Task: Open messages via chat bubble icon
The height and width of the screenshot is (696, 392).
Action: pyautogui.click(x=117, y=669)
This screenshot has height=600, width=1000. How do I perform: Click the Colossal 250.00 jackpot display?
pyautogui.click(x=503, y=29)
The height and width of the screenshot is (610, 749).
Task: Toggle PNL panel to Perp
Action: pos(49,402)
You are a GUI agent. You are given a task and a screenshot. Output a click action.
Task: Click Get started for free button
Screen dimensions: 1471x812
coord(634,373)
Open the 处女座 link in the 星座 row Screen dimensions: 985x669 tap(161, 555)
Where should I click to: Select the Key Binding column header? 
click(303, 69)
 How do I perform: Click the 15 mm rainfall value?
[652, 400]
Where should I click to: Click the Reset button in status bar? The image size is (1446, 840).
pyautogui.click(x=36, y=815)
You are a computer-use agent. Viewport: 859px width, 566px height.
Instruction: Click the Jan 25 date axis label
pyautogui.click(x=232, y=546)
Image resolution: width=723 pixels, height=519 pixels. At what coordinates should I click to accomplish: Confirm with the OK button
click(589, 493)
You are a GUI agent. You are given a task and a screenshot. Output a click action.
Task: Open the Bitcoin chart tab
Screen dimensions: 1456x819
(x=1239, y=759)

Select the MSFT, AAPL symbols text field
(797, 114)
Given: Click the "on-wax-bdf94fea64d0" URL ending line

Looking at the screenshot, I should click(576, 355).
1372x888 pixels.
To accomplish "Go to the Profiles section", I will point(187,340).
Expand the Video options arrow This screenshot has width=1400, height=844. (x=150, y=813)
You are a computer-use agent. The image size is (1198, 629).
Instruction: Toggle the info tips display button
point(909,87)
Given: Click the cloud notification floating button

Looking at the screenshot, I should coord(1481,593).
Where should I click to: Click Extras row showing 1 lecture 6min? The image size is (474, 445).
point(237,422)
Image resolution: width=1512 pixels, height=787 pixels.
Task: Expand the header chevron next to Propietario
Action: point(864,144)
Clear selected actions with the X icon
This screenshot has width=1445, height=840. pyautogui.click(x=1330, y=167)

-- To be done --
Convert the material above into a Markdown table with the columns "Row" and "Line", one row per line, leaving out blank lines.

-- Written solution --
| Row | Line |
|---|---|
| 1 | Task: Open messages via chat bubble icon |
| 2 | The height and width of the screenshot is (696, 392). |
| 3 | Action: pyautogui.click(x=117, y=669) |
| 4 | This screenshot has height=600, width=1000. How do I perform: Click the Colossal 250.00 jackpot display? |
| 5 | pyautogui.click(x=503, y=29) |
| 6 | The height and width of the screenshot is (610, 749). |
| 7 | Task: Toggle PNL panel to Perp |
| 8 | Action: pos(49,402) |
| 9 | You are a GUI agent. You are given a task and a screenshot. Output a click action. |
| 10 | Task: Click Get started for free button |
| 11 | Screen dimensions: 1471x812 |
| 12 | coord(634,373) |
| 13 | Open the 处女座 link in the 星座 row Screen dimensions: 985x669 tap(161, 555) |
| 14 | Where should I click to: Select the Key Binding column header?  |
| 15 | click(303, 69) |
| 16 |  How do I perform: Click the 15 mm rainfall value? |
| 17 | [652, 400] |
| 18 | Where should I click to: Click the Reset button in status bar? The image size is (1446, 840). |
| 19 | pyautogui.click(x=36, y=815) |
| 20 | You are a computer-use agent. Viewport: 859px width, 566px height. |
| 21 | Instruction: Click the Jan 25 date axis label |
| 22 | pyautogui.click(x=232, y=546) |
| 23 | Image resolution: width=723 pixels, height=519 pixels. At what coordinates should I click to accomplish: Confirm with the OK button |
| 24 | click(589, 493) |
| 25 | You are a GUI agent. You are given a task and a screenshot. Output a click action. |
| 26 | Task: Open the Bitcoin chart tab |
| 27 | Screen dimensions: 1456x819 |
| 28 | (x=1239, y=759) |
| 29 | Select the MSFT, AAPL symbols text field |
| 30 | (797, 114) |
| 31 | Given: Click the "on-wax-bdf94fea64d0" URL ending line |
| 32 | Looking at the screenshot, I should click(576, 355). |
| 33 | 1372x888 pixels. |
| 34 | To accomplish "Go to the Profiles section", I will point(187,340). |
| 35 | Expand the Video options arrow This screenshot has width=1400, height=844. (x=150, y=813) |
| 36 | You are a computer-use agent. The image size is (1198, 629). |
| 37 | Instruction: Toggle the info tips display button |
| 38 | point(909,87) |
| 39 | Given: Click the cloud notification floating button |
| 40 | Looking at the screenshot, I should coord(1481,593). |
| 41 | Where should I click to: Click Extras row showing 1 lecture 6min? The image size is (474, 445). |
| 42 | point(237,422) |
| 43 | Image resolution: width=1512 pixels, height=787 pixels. |
| 44 | Task: Expand the header chevron next to Propietario |
| 45 | Action: point(864,144) |
| 46 | Clear selected actions with the X icon |
| 47 | This screenshot has width=1445, height=840. pyautogui.click(x=1330, y=167) |